From @font-face to Web Renaissance Thoughts on the approaching new era of web design
Four weeks ago we launched the Web Fonts Gallery, giving the community a place to share and get inspiration with works based on superior web typography achieved through @font-face embedding.
Even if we know that the @font-face phonomenon is really young we must notice that we received a lot of submissions that didn't use @font-face at all, even if we explained our requirements in the submission form.
A lot of websites were made using text replacement frameworks (like cufon and SIFR) , many other were simply using static images in place of text.
Having made a gallery dedicated to @font-face websites we had to reject a lot of nicely designed websites.

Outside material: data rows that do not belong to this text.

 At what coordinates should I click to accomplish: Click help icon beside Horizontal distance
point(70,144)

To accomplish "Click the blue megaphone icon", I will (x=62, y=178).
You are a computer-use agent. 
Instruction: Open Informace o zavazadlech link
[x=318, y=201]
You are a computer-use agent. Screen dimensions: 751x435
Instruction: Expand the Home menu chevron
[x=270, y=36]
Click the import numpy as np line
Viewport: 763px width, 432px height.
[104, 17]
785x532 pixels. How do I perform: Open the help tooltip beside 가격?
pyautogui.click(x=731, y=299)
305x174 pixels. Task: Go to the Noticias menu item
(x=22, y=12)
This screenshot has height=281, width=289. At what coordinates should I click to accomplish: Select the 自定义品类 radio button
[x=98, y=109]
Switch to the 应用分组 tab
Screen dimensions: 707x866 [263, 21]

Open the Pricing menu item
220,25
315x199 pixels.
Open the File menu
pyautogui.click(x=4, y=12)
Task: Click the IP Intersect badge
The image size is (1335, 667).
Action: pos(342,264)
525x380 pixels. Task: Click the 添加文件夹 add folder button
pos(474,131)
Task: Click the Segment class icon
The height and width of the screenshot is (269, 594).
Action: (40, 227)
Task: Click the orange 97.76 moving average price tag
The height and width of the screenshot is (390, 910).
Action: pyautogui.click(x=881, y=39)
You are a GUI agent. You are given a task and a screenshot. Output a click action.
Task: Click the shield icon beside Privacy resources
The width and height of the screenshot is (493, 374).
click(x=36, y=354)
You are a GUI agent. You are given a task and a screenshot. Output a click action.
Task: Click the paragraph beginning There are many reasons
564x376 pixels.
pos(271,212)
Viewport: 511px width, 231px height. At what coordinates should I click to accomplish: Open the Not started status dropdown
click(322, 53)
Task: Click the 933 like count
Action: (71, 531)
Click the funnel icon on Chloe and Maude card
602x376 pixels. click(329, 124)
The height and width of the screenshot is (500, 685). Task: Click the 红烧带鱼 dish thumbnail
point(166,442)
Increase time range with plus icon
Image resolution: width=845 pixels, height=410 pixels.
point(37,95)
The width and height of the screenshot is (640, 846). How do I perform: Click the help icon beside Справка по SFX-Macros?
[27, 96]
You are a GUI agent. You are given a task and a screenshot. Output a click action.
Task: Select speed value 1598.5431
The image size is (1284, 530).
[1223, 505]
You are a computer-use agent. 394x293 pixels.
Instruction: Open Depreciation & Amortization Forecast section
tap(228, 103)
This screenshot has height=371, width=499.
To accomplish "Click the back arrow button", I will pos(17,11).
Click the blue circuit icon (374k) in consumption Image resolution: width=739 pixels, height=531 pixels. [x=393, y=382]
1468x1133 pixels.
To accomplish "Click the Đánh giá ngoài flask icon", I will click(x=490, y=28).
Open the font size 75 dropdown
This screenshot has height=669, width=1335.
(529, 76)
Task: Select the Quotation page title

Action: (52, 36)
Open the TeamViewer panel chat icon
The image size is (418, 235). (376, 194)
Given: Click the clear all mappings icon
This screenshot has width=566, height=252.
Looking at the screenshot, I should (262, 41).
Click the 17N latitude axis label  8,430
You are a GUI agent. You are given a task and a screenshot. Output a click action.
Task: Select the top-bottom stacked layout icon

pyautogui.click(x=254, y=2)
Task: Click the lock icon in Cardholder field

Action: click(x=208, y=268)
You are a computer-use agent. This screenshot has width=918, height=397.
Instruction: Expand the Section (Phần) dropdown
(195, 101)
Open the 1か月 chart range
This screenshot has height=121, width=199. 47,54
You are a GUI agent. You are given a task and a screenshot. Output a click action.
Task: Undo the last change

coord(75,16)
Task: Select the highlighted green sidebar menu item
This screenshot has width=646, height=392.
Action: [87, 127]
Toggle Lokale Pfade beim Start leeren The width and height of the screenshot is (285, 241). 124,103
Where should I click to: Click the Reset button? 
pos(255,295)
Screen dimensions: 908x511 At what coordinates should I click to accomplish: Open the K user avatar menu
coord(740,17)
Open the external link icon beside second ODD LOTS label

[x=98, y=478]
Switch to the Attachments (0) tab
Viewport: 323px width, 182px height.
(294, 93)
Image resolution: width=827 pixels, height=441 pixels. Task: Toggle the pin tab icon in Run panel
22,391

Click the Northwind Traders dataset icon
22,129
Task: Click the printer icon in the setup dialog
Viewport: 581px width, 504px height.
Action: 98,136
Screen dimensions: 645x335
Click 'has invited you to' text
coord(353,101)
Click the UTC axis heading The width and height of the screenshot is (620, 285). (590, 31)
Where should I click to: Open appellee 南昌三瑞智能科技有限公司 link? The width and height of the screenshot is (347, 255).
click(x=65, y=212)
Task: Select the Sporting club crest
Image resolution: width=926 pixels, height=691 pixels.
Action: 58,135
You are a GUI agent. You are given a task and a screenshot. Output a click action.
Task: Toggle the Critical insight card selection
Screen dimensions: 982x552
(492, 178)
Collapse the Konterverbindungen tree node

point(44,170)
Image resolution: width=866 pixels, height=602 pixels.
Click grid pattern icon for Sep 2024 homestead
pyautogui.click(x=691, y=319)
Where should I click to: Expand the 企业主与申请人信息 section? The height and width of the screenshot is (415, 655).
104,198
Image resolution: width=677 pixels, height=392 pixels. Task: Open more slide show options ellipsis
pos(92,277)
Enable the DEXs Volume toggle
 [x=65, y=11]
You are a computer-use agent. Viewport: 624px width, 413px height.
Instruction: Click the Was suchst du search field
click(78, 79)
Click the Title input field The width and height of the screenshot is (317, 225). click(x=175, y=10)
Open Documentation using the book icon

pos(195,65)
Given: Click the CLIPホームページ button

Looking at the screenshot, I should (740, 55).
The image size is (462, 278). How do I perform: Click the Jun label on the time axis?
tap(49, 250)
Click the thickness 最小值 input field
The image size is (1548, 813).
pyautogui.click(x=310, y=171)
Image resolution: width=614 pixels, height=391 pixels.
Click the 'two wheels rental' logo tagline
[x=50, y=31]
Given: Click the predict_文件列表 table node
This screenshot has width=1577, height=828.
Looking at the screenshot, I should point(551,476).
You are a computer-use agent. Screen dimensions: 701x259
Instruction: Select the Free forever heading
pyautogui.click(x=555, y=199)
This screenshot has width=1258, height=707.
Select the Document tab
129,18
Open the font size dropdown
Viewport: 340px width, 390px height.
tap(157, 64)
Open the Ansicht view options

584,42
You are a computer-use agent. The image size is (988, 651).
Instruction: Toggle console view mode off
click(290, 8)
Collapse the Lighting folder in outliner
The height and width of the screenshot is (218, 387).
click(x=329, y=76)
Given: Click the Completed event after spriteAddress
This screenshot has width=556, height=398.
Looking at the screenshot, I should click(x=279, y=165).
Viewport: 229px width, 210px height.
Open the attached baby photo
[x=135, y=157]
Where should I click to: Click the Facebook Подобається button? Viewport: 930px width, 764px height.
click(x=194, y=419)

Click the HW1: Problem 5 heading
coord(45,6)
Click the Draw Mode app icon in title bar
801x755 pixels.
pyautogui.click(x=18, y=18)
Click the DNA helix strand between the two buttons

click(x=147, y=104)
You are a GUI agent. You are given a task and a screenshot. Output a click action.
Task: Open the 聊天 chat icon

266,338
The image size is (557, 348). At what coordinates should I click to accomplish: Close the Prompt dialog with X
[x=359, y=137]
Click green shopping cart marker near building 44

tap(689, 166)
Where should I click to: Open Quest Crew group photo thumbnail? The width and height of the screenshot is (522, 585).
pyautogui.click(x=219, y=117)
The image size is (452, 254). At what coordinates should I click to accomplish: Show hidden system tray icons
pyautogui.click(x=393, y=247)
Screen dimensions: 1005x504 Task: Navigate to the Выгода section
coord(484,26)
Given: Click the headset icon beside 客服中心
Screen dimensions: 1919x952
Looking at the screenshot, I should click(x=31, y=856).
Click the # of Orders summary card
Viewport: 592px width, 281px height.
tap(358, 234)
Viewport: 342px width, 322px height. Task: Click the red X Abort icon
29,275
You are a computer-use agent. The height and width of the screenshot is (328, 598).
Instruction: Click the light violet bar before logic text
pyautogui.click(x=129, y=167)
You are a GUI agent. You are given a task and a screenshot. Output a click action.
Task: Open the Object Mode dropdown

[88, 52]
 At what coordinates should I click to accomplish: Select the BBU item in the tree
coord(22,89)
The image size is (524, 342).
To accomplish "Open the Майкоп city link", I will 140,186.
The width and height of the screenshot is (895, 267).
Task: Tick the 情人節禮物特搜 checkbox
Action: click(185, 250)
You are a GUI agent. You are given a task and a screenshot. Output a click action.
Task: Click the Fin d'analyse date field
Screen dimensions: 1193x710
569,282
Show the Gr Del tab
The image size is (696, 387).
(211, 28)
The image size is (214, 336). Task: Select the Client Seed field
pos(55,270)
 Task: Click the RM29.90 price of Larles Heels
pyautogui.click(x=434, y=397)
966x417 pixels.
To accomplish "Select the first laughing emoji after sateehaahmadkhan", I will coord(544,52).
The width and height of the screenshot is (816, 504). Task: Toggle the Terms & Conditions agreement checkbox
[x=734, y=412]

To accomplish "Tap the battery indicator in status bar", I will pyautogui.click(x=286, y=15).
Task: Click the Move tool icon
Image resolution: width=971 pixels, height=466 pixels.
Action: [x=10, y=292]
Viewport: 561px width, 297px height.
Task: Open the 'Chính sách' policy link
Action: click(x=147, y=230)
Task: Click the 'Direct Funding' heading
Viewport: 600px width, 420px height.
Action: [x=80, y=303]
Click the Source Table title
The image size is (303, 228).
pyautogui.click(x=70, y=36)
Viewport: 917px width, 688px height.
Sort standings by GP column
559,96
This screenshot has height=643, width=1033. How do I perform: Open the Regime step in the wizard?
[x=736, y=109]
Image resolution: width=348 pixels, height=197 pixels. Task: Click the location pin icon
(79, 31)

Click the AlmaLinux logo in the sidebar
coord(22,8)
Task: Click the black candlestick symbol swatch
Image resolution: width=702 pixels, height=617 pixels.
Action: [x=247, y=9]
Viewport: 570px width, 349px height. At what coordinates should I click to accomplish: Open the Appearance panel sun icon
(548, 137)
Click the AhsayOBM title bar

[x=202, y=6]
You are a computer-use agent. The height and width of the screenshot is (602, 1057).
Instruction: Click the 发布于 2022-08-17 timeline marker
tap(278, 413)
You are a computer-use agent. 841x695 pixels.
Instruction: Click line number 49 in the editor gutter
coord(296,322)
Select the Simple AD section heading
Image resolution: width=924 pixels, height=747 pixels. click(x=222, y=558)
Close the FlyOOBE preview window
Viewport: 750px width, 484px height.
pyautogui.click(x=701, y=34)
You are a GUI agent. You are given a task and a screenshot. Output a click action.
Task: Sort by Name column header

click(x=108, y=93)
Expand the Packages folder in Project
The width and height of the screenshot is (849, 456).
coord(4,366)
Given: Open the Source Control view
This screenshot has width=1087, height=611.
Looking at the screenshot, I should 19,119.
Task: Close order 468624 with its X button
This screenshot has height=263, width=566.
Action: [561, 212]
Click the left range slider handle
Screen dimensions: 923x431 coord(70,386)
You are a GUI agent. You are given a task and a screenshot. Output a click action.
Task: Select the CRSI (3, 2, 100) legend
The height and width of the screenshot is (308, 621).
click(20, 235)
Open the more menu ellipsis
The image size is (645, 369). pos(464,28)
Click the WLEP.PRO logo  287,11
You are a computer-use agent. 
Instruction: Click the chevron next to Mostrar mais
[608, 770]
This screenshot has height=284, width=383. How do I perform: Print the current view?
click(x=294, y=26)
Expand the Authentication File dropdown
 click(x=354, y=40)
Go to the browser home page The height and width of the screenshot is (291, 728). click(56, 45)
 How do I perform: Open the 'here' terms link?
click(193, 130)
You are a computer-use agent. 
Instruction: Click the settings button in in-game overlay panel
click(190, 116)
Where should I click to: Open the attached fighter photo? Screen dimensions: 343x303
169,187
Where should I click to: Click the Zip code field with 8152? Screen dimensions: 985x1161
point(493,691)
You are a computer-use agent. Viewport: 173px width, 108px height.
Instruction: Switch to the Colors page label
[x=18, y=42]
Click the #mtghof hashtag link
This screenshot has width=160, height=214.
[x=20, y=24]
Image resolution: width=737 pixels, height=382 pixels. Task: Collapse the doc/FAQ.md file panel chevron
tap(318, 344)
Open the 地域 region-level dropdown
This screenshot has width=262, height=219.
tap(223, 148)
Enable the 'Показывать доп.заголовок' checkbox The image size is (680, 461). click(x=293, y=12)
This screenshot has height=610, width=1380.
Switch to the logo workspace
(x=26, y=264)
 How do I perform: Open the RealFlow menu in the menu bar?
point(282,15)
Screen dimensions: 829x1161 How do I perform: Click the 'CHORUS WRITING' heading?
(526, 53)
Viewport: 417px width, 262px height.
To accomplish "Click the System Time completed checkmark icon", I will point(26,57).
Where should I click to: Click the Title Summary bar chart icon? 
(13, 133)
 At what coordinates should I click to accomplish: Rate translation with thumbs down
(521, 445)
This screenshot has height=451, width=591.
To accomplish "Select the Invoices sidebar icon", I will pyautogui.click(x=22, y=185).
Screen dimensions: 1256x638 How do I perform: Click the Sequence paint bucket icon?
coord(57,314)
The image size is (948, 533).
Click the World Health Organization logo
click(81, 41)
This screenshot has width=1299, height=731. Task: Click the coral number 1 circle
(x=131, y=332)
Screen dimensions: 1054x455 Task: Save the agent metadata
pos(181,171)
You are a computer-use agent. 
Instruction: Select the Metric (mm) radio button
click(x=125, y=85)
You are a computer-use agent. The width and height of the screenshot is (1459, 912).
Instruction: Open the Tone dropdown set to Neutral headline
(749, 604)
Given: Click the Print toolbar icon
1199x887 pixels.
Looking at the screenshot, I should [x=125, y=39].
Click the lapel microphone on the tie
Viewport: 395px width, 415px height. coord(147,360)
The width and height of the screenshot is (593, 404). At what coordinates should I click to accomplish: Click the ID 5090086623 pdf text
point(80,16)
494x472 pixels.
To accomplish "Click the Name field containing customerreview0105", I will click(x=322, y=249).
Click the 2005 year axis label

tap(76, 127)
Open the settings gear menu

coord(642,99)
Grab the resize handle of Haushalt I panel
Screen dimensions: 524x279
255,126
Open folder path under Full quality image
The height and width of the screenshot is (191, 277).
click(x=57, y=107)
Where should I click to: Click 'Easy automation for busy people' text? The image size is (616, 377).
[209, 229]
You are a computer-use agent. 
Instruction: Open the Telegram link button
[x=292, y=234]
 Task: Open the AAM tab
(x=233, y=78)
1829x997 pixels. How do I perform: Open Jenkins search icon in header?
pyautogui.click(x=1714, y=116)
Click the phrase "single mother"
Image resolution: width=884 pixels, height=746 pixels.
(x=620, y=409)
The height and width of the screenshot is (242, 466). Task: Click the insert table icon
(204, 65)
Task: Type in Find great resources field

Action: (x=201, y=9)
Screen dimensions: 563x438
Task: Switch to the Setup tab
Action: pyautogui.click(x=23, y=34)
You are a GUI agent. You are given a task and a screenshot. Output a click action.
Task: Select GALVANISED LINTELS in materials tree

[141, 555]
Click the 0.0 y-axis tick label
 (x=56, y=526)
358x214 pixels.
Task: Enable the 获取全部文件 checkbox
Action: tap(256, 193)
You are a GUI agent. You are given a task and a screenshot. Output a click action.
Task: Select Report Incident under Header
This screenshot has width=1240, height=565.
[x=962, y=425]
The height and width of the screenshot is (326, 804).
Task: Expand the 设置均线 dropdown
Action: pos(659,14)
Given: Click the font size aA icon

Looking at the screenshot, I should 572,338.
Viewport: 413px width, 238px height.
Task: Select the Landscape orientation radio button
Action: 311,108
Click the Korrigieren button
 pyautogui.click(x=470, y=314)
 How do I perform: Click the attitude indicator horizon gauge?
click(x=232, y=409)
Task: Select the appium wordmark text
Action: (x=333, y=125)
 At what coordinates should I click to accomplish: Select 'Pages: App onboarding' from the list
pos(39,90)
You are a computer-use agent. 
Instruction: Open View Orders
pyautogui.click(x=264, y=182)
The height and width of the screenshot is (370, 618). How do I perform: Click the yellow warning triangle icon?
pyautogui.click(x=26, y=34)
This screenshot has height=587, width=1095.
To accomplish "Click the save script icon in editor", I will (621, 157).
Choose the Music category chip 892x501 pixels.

That leads us to a reflection. It seems that a lot of designers are not too involved into the technical layer of web design, or maybe most of them simply draw it in Photoshop then give their work to a markup expert which slices it up and writes HTML/CSS code.
At that stage it's probably too much complicated to convert a bitmap design into a @font-face design. It's a decision that must be made in the inception of a project, carefully choosing fonts based on screen readability, download times, licensing, costs.
I think that the more webdesign evolves (and we are approaching the HTML5 / CSS3 revolution) the more we need designers which can deal with arts and technologies, having an increasingly wide field of view.
HTML5 is opening a new world of design and interaction tools, while keeping them inside standards. We're beyond those black-box flash movies: everyone will be able to have a look at your code, even the most evil users: search engine bots.
So I think we need to start integrating knowledge of interface designers, artist, coders, building a shared consciousness of what really is the Web Renaissance that has just begun.